Assim, se querem se entupir de cloroquina ou ivermectina, essa é ainda hoje uma decisão individual cujo preço cada fígado irá pagar no seu devido tempo. Se a Sociedade Médica Brasileira ainda aceita a prescrição desses medicamentos off-label, ou seja, fora da previsão de uso cientificamente comprovado, isso poderá ser tratado nas instâncias médicas e legais pertinentes, mas gastar dinheiro público com medicamentos sem comprovação científica de eficácia, não usados para esse fim em nenhum outro país desenvolvido, enquanto faltam oxigênio e analgésicos, é inadmissível e constitui crime de responsabilidade. Imaginar que brasileiros estão sendo intubados conscientes e com dor, tentando desesperadamente receber a próxima golfada de ar, enquanto Bolsonaro e sua claque fazem piada disso, é suficiente para enojar qualquer pessoa de bem.

Não podemos nos enganar com a instalação da CPI, portanto, nem podemos “normalizar” 3 mil ou 4 mil mortos diários, na esperança de que nós e os nossos sejam poupados.

A única saída é acreditar na ciência, encontrar soluções para a aquisição de vacinas em grande quantidade e de diversas fontes, garantir recursos para os auxílios sociais, inclusive o emergencial, e buscar a retomada da economia o mais rápido que a realidade nos permitir.

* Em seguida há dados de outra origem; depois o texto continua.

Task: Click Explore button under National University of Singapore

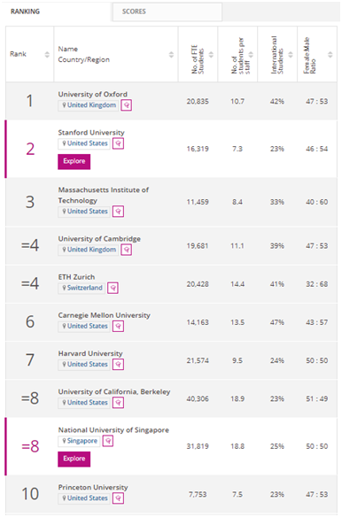Action: point(74,459)
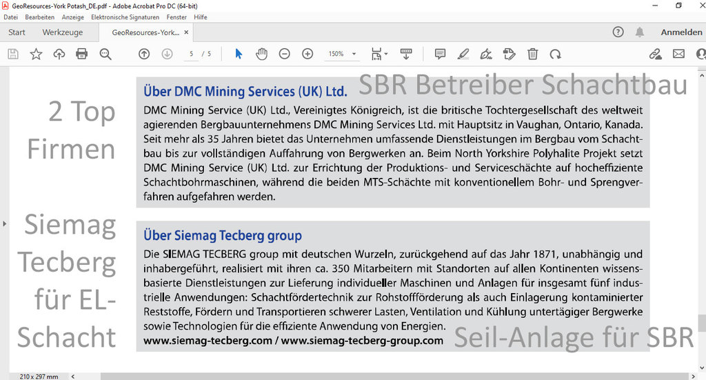
Task: Print the document using printer icon
Action: [x=81, y=54]
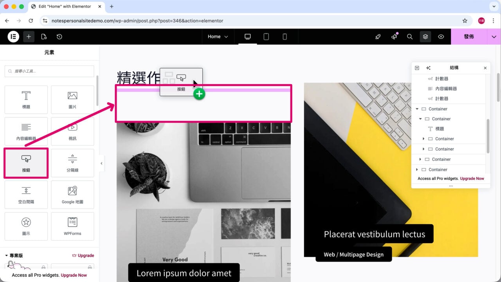Click the add element plus icon
Screen dimensions: 501x282
tap(29, 36)
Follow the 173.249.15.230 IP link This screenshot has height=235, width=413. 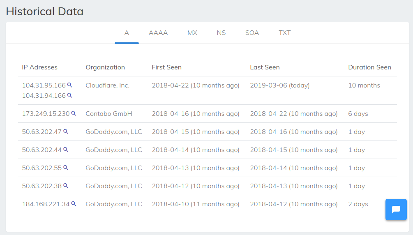(46, 114)
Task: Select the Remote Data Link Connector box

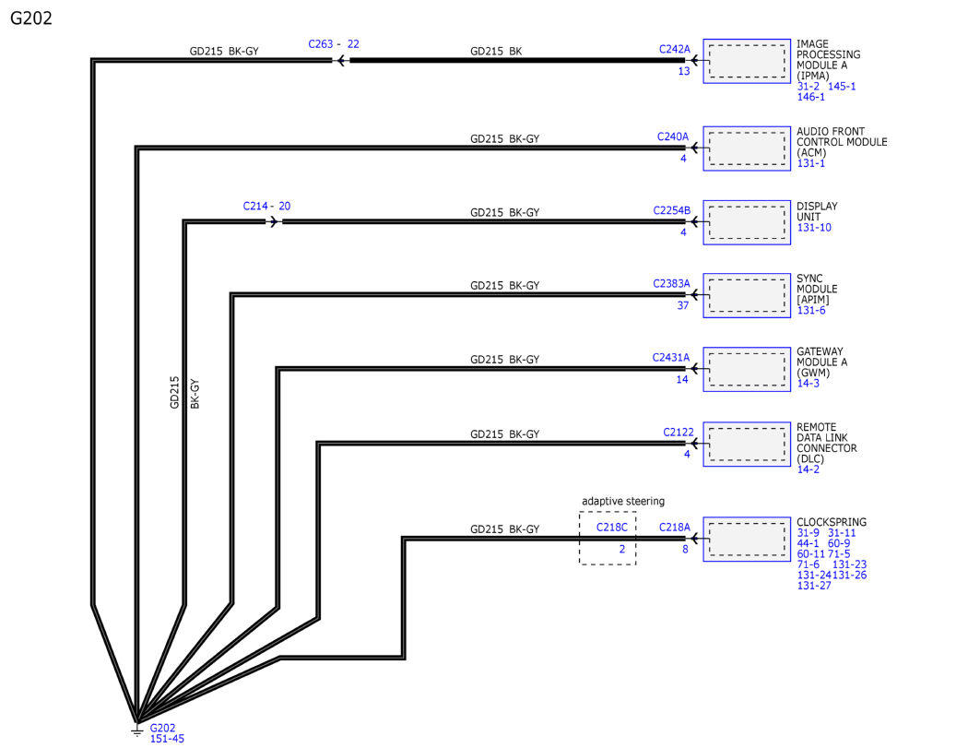Action: tap(747, 445)
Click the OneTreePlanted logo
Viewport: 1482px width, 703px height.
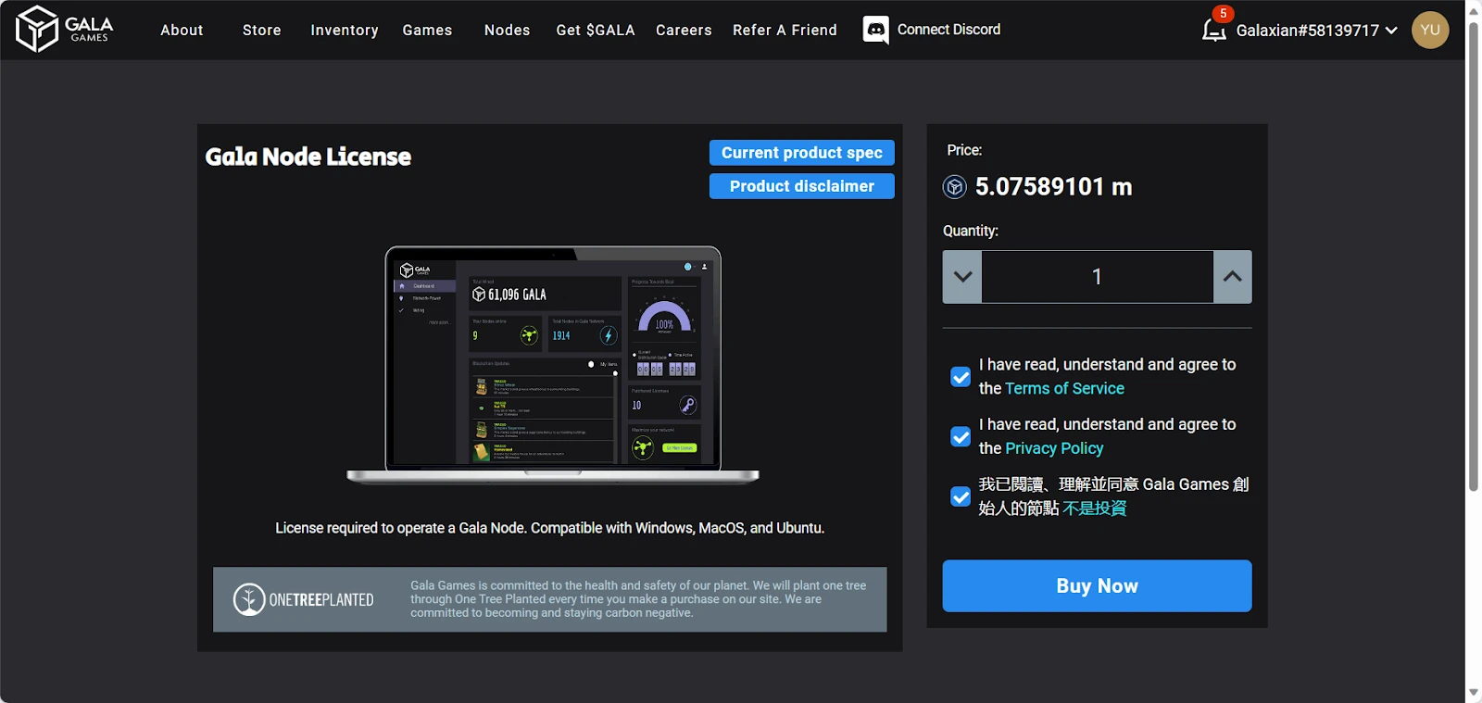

Estamos pagando um preço muito alto pela ridícula ideia de Bolsonaro de que poderia confrontar a realidade, impondo sobre ela sua vontade. A realidade sempre prevalece e o máximo que se pode fazer contra ela é enfiar a cabeça num buraco e mentir para si mesmo que ela não está acontecendo. Essa é, em resumo, a política atual do Brasil de Jair Bolsonaro e somente o seu impeachment poderá nos fazer sair dessa armadilha.